Injuries from Cold Temperatures ~ THE DOCTOR IS IN!

Dr. Piere Ghassibi

Our winters are very cold, so let us review the dangers of exposure. We know that less than a thirty- minute exposure to very low temperatures can result in injury by freezing of the skin and underlying tissues. This can also happen in skin covered by clothing, especially if wet. Because the skin gets numb, we may not realize that we have a problem. The skin area may be pale then change to red or purple in color. Smoking, drinking alcohol, having diabetes, some medications, all make the situation worse.

An early frostnip can progress to a worse frostbite then to a chilblain with hardening, swelling, and blistering, infection, and disturbances in sweating. Unless the injury is slight, healing may take many days to a few weeks. A severe prolonged exposure may cause permanent skin damage with ulcers and gangrene.

Treatment should involve rewarming in warm water at 100 degrees Fahrenheit for at least 20 minutes. Re-exposure to extreme cold after having rewarmed the problem area can cause even more subsequent damage; so, no re-exposure should be allowed. With treatment and rewarming, pain can reappear, and pain meds may be required. An oral pill to widen the blood vessels is occasionally prescribed by the doctor.

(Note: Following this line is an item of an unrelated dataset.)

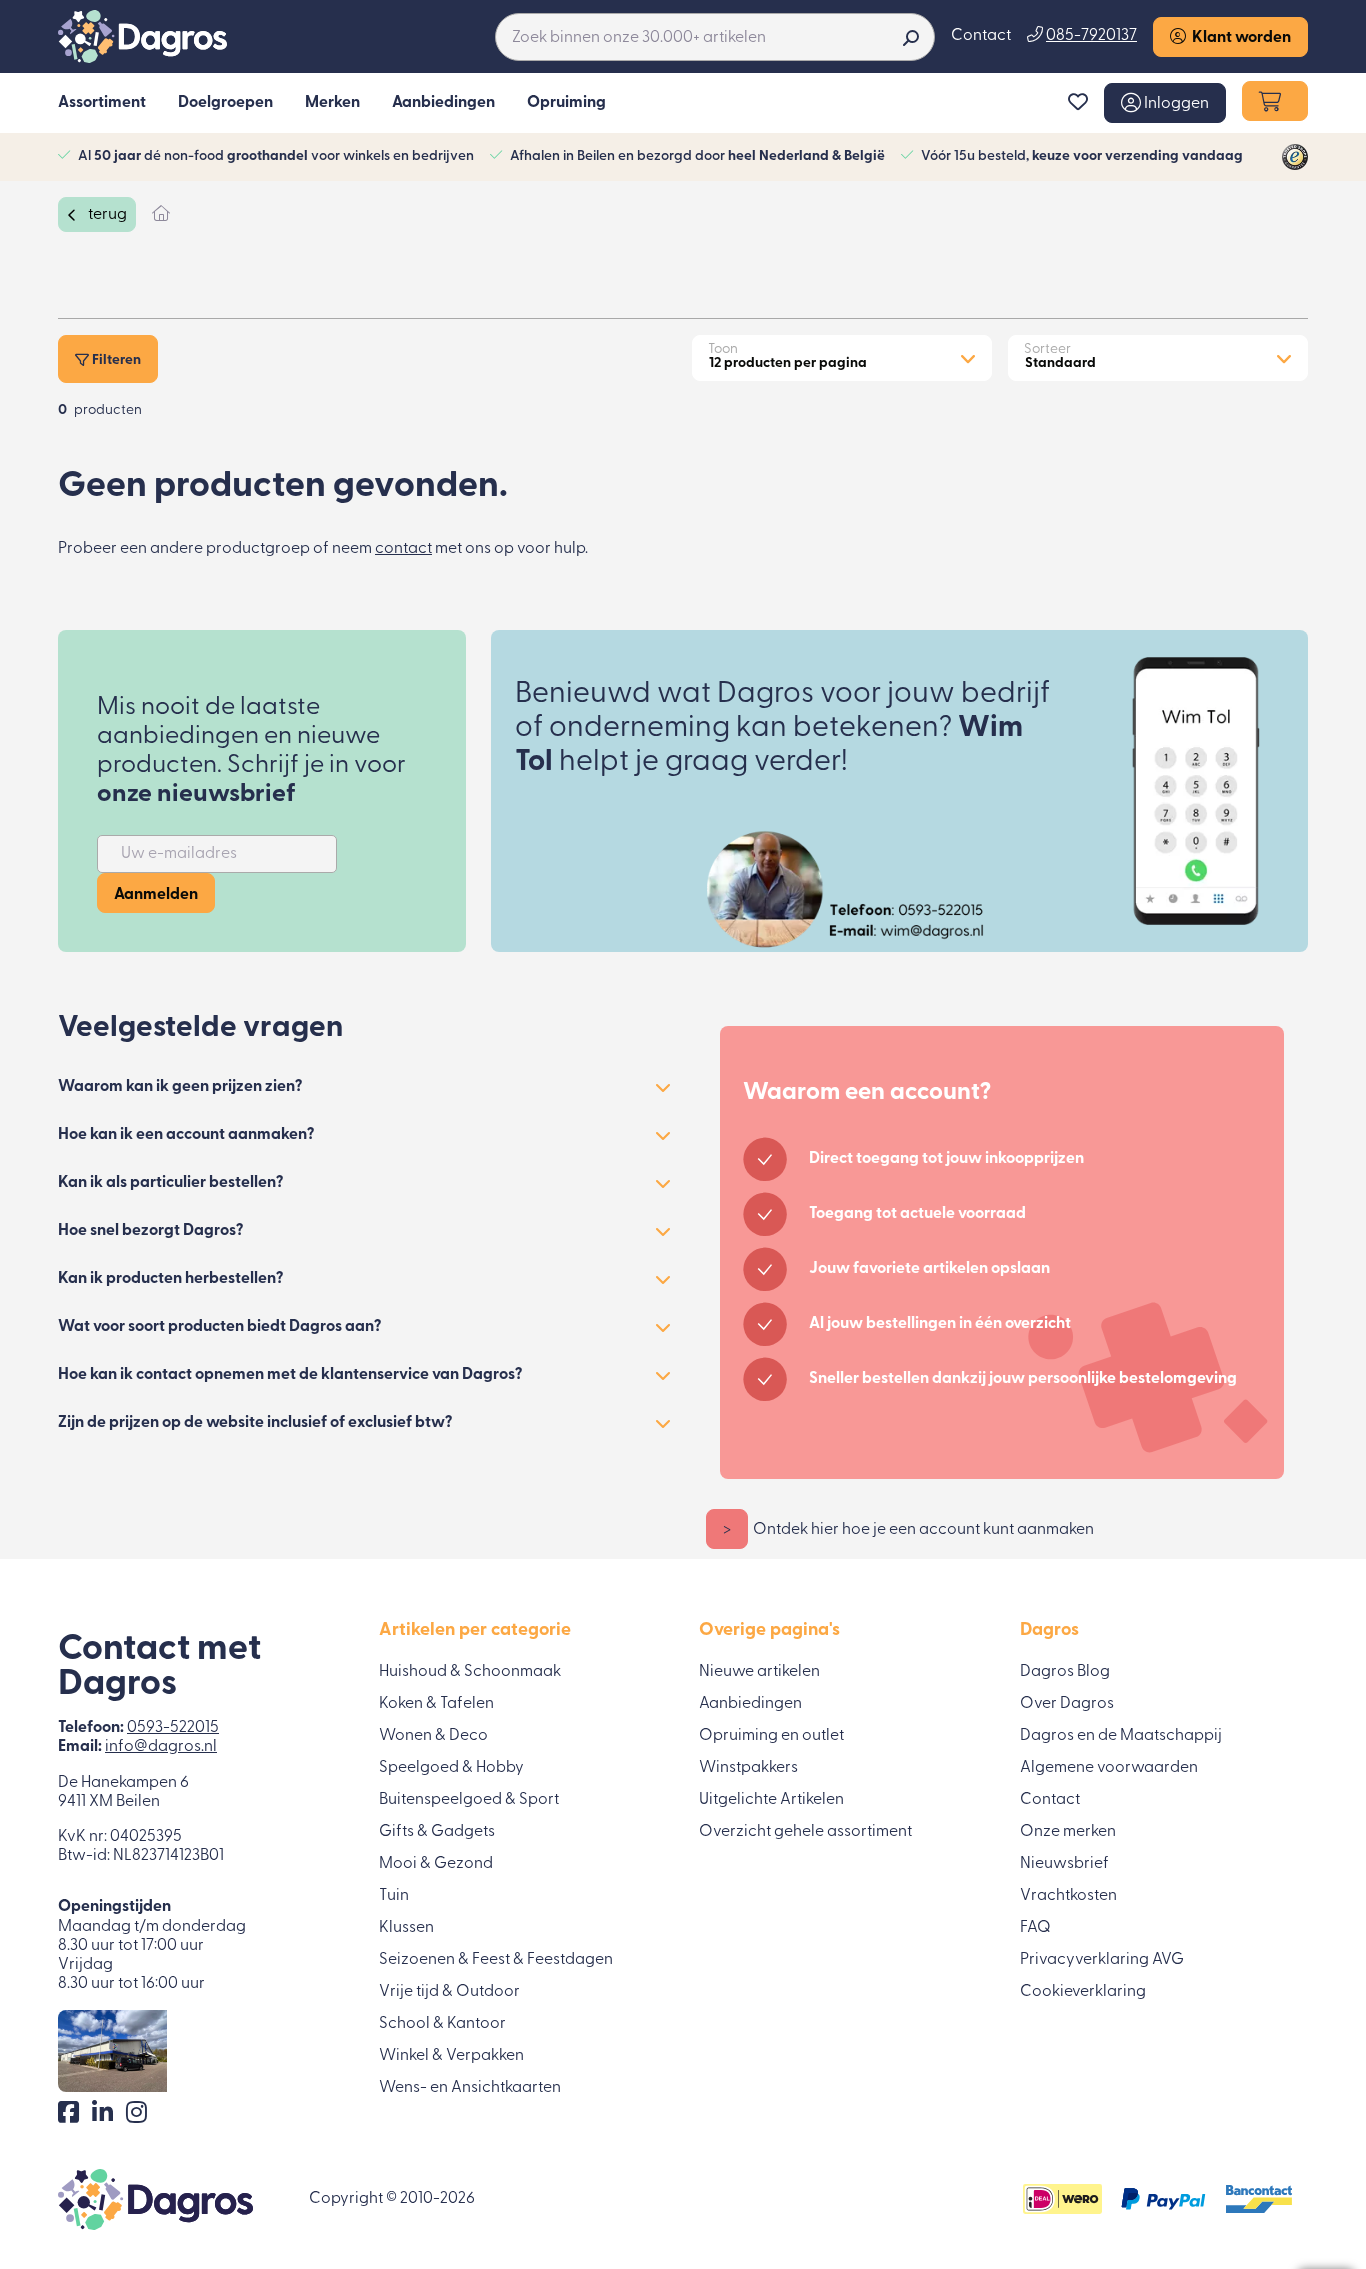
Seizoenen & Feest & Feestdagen (496, 1960)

After one episode like this, the body becomes more prone to cold injury in the future.

Any persistent swelling, bluish color, poor pulses, severe pain, blistering or skin damage need a visit to a clinician ASAP.

Total body hypothermia, as we know, is more immediately serious and requires general rewarming in the emergency room with monitoring of the heart and possibly warming the inside of the body with warm irrigation of the stomach, bladder, or intravenous treatment.

It is nice to know that prompt attention to cold injuries can prevent otherwise serious problems.

Because soldiers were prone to foot disease from very cold weather along with humidity from wet shoes, a condition called “trench foot’,’ the soldiers in the first World War were requested to check each other’s feet at bedtime.